● **WHAT IS NEEDED**
Every entry must come back exactly as it was given.

● **Saved data entries**
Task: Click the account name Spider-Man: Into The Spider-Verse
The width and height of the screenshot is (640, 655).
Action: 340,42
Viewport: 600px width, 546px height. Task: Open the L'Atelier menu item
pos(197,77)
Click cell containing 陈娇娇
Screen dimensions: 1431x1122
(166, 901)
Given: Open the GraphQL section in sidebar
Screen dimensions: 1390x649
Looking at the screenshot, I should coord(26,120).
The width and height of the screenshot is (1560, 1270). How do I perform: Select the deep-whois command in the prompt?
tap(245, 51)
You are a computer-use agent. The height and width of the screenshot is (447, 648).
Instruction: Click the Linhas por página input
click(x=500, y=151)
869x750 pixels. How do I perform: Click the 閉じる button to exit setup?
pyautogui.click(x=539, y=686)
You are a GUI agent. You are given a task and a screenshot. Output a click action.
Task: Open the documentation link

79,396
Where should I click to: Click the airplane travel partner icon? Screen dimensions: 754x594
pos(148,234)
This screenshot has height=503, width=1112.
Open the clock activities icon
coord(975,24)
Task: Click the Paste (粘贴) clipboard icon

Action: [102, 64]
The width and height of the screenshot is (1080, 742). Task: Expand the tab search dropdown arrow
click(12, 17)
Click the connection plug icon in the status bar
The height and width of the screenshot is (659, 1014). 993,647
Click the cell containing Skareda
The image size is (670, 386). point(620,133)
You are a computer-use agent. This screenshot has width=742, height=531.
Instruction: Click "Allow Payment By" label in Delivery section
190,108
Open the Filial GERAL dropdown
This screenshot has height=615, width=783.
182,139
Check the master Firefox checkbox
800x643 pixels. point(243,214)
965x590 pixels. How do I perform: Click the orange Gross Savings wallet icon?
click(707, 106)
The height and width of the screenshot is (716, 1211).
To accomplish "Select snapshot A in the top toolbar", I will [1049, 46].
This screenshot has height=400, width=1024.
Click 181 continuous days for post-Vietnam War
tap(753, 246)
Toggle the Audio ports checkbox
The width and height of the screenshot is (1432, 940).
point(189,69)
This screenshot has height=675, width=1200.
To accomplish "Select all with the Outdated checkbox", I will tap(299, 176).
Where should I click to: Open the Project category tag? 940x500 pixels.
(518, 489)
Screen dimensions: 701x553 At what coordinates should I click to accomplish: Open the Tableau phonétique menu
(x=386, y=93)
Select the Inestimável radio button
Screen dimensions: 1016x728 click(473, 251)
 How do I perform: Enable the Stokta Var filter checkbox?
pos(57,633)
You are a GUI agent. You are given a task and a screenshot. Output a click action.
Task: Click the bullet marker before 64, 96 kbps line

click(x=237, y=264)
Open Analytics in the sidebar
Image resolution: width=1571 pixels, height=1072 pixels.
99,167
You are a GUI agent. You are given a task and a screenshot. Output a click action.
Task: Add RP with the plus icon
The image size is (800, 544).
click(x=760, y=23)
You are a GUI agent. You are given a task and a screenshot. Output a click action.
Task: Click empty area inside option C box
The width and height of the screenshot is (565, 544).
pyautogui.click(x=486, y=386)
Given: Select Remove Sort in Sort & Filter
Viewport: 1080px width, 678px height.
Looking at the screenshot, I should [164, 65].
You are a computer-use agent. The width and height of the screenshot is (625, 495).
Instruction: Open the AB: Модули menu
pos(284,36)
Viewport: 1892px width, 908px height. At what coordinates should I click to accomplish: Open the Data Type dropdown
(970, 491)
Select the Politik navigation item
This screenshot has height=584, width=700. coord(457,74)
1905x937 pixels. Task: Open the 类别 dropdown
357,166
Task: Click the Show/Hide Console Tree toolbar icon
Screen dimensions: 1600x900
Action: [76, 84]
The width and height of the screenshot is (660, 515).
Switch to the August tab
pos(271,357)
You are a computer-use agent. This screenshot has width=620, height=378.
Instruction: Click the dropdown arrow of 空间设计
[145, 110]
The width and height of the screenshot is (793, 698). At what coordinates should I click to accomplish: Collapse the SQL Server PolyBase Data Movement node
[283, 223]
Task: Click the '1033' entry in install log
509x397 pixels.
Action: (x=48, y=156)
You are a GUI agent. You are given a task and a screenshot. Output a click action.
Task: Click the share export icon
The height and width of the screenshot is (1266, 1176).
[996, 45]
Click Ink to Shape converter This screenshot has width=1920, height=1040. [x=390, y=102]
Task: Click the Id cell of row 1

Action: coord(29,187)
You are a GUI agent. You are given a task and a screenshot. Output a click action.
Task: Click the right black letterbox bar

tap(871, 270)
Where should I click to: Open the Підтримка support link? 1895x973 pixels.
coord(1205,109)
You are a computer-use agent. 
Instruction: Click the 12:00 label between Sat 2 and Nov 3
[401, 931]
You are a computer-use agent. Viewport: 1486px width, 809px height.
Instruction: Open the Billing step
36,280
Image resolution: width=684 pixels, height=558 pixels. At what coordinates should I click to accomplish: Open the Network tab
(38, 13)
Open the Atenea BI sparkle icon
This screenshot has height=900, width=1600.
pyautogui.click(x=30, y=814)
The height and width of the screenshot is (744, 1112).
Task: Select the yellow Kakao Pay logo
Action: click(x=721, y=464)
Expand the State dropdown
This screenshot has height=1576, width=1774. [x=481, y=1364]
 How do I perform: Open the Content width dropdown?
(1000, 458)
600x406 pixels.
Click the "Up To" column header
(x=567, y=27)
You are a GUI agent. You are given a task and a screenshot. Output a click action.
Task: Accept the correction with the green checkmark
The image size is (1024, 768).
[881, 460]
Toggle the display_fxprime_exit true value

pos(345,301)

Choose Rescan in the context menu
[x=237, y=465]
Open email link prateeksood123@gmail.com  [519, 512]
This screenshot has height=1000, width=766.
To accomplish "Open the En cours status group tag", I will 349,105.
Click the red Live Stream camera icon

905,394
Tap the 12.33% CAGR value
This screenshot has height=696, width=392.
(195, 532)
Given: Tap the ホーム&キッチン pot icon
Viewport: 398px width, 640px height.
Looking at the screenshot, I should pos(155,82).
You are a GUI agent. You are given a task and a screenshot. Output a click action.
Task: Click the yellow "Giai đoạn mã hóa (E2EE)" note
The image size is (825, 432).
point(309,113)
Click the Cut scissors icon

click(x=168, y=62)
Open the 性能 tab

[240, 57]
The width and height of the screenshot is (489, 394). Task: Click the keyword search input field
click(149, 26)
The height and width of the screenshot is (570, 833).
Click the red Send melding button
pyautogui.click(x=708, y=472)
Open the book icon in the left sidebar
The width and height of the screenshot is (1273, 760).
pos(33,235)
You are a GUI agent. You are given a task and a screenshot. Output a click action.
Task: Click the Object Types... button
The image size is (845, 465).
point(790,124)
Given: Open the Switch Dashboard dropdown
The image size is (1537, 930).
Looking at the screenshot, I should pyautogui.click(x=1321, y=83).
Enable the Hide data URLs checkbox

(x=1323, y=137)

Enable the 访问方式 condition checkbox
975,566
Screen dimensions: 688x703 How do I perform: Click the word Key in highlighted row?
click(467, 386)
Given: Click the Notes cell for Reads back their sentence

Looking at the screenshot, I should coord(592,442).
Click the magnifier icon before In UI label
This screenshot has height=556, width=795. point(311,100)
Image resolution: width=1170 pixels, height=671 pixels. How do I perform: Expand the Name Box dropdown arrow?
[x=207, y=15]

● **WORKED SOLUTION**
Task: Click the account name Spider-Man: Into The Spider-Verse
The width and height of the screenshot is (640, 655).
Action: 340,42
Viewport: 600px width, 546px height. Task: Open the L'Atelier menu item
pos(197,77)
Click cell containing 陈娇娇
Screen dimensions: 1431x1122
(166, 901)
Given: Open the GraphQL section in sidebar
Screen dimensions: 1390x649
Looking at the screenshot, I should coord(26,120).
The width and height of the screenshot is (1560, 1270). How do I perform: Select the deep-whois command in the prompt?
tap(245, 51)
You are a computer-use agent. The height and width of the screenshot is (447, 648).
Instruction: Click the Linhas por página input
click(x=500, y=151)
869x750 pixels. How do I perform: Click the 閉じる button to exit setup?
pyautogui.click(x=539, y=686)
You are a GUI agent. You are given a task and a screenshot. Output a click action.
Task: Open the documentation link

79,396
Where should I click to: Click the airplane travel partner icon? Screen dimensions: 754x594
pos(148,234)
This screenshot has height=503, width=1112.
Open the clock activities icon
coord(975,24)
Task: Click the Paste (粘贴) clipboard icon

Action: [102, 64]
The width and height of the screenshot is (1080, 742). Task: Expand the tab search dropdown arrow
click(12, 17)
Click the connection plug icon in the status bar
The height and width of the screenshot is (659, 1014). 993,647
Click the cell containing Skareda
The image size is (670, 386). point(620,133)
You are a computer-use agent. This screenshot has width=742, height=531.
Instruction: Click "Allow Payment By" label in Delivery section
190,108
Open the Filial GERAL dropdown
This screenshot has height=615, width=783.
182,139
Check the master Firefox checkbox
800x643 pixels. point(243,214)
965x590 pixels. How do I perform: Click the orange Gross Savings wallet icon?
click(707, 106)
The height and width of the screenshot is (716, 1211).
To accomplish "Select snapshot A in the top toolbar", I will [1049, 46].
This screenshot has height=400, width=1024.
Click 181 continuous days for post-Vietnam War
tap(753, 246)
Toggle the Audio ports checkbox
The width and height of the screenshot is (1432, 940).
point(189,69)
This screenshot has height=675, width=1200.
To accomplish "Select all with the Outdated checkbox", I will tap(299, 176).
Where should I click to: Open the Project category tag? 940x500 pixels.
(518, 489)
Screen dimensions: 701x553 At what coordinates should I click to accomplish: Open the Tableau phonétique menu
(x=386, y=93)
Select the Inestimável radio button
Screen dimensions: 1016x728 click(473, 251)
 How do I perform: Enable the Stokta Var filter checkbox?
pos(57,633)
You are a GUI agent. You are given a task and a screenshot. Output a click action.
Task: Click the bullet marker before 64, 96 kbps line

click(x=237, y=264)
Open Analytics in the sidebar
Image resolution: width=1571 pixels, height=1072 pixels.
99,167
You are a GUI agent. You are given a task and a screenshot. Output a click action.
Task: Add RP with the plus icon
The image size is (800, 544).
click(x=760, y=23)
You are a GUI agent. You are given a task and a screenshot. Output a click action.
Task: Click empty area inside option C box
The width and height of the screenshot is (565, 544).
pyautogui.click(x=486, y=386)
Given: Select Remove Sort in Sort & Filter
Viewport: 1080px width, 678px height.
Looking at the screenshot, I should [164, 65].
You are a computer-use agent. The width and height of the screenshot is (625, 495).
Instruction: Open the AB: Модули menu
pos(284,36)
Viewport: 1892px width, 908px height. At what coordinates should I click to accomplish: Open the Data Type dropdown
(970, 491)
Select the Politik navigation item
This screenshot has height=584, width=700. coord(457,74)
1905x937 pixels. Task: Open the 类别 dropdown
357,166
Task: Click the Show/Hide Console Tree toolbar icon
Screen dimensions: 1600x900
Action: [76, 84]
The width and height of the screenshot is (660, 515).
Switch to the August tab
pos(271,357)
You are a computer-use agent. This screenshot has width=620, height=378.
Instruction: Click the dropdown arrow of 空间设计
[145, 110]
The width and height of the screenshot is (793, 698). At what coordinates should I click to accomplish: Collapse the SQL Server PolyBase Data Movement node
[283, 223]
Task: Click the '1033' entry in install log
509x397 pixels.
Action: (x=48, y=156)
You are a GUI agent. You are given a task and a screenshot. Output a click action.
Task: Click the share export icon
The height and width of the screenshot is (1266, 1176).
[996, 45]
Click Ink to Shape converter This screenshot has width=1920, height=1040. [x=390, y=102]
Task: Click the Id cell of row 1

Action: coord(29,187)
You are a GUI agent. You are given a task and a screenshot. Output a click action.
Task: Click the right black letterbox bar

tap(871, 270)
Where should I click to: Open the Підтримка support link? 1895x973 pixels.
coord(1205,109)
You are a computer-use agent. 
Instruction: Click the 12:00 label between Sat 2 and Nov 3
[401, 931]
You are a computer-use agent. Viewport: 1486px width, 809px height.
Instruction: Open the Billing step
36,280
Image resolution: width=684 pixels, height=558 pixels. At what coordinates should I click to accomplish: Open the Network tab
(38, 13)
Open the Atenea BI sparkle icon
This screenshot has height=900, width=1600.
pyautogui.click(x=30, y=814)
The height and width of the screenshot is (744, 1112).
Task: Select the yellow Kakao Pay logo
Action: click(x=721, y=464)
Expand the State dropdown
This screenshot has height=1576, width=1774. [x=481, y=1364]
 How do I perform: Open the Content width dropdown?
(1000, 458)
600x406 pixels.
Click the "Up To" column header
(x=567, y=27)
You are a GUI agent. You are given a task and a screenshot. Output a click action.
Task: Accept the correction with the green checkmark
The image size is (1024, 768).
[881, 460]
Toggle the display_fxprime_exit true value

pos(345,301)

Choose Rescan in the context menu
[x=237, y=465]
Open email link prateeksood123@gmail.com  [519, 512]
This screenshot has height=1000, width=766.
To accomplish "Open the En cours status group tag", I will 349,105.
Click the red Live Stream camera icon

905,394
Tap the 12.33% CAGR value
This screenshot has height=696, width=392.
(195, 532)
Given: Tap the ホーム&キッチン pot icon
Viewport: 398px width, 640px height.
Looking at the screenshot, I should pos(155,82).
You are a GUI agent. You are given a task and a screenshot. Output a click action.
Task: Click the yellow "Giai đoạn mã hóa (E2EE)" note
The image size is (825, 432).
point(309,113)
Click the Cut scissors icon

click(x=168, y=62)
Open the 性能 tab

[240, 57]
The width and height of the screenshot is (489, 394). Task: Click the keyword search input field
click(149, 26)
The height and width of the screenshot is (570, 833).
Click the red Send melding button
pyautogui.click(x=708, y=472)
Open the book icon in the left sidebar
The width and height of the screenshot is (1273, 760).
pos(33,235)
You are a GUI agent. You are given a task and a screenshot. Output a click action.
Task: Click the Object Types... button
The image size is (845, 465).
point(790,124)
Given: Open the Switch Dashboard dropdown
The image size is (1537, 930).
Looking at the screenshot, I should pyautogui.click(x=1321, y=83).
Enable the Hide data URLs checkbox

(x=1323, y=137)

Enable the 访问方式 condition checkbox
975,566
Screen dimensions: 688x703 How do I perform: Click the word Key in highlighted row?
click(467, 386)
Given: Click the Notes cell for Reads back their sentence

Looking at the screenshot, I should coord(592,442).
Click the magnifier icon before In UI label
This screenshot has height=556, width=795. point(311,100)
Image resolution: width=1170 pixels, height=671 pixels. How do I perform: Expand the Name Box dropdown arrow?
[x=207, y=15]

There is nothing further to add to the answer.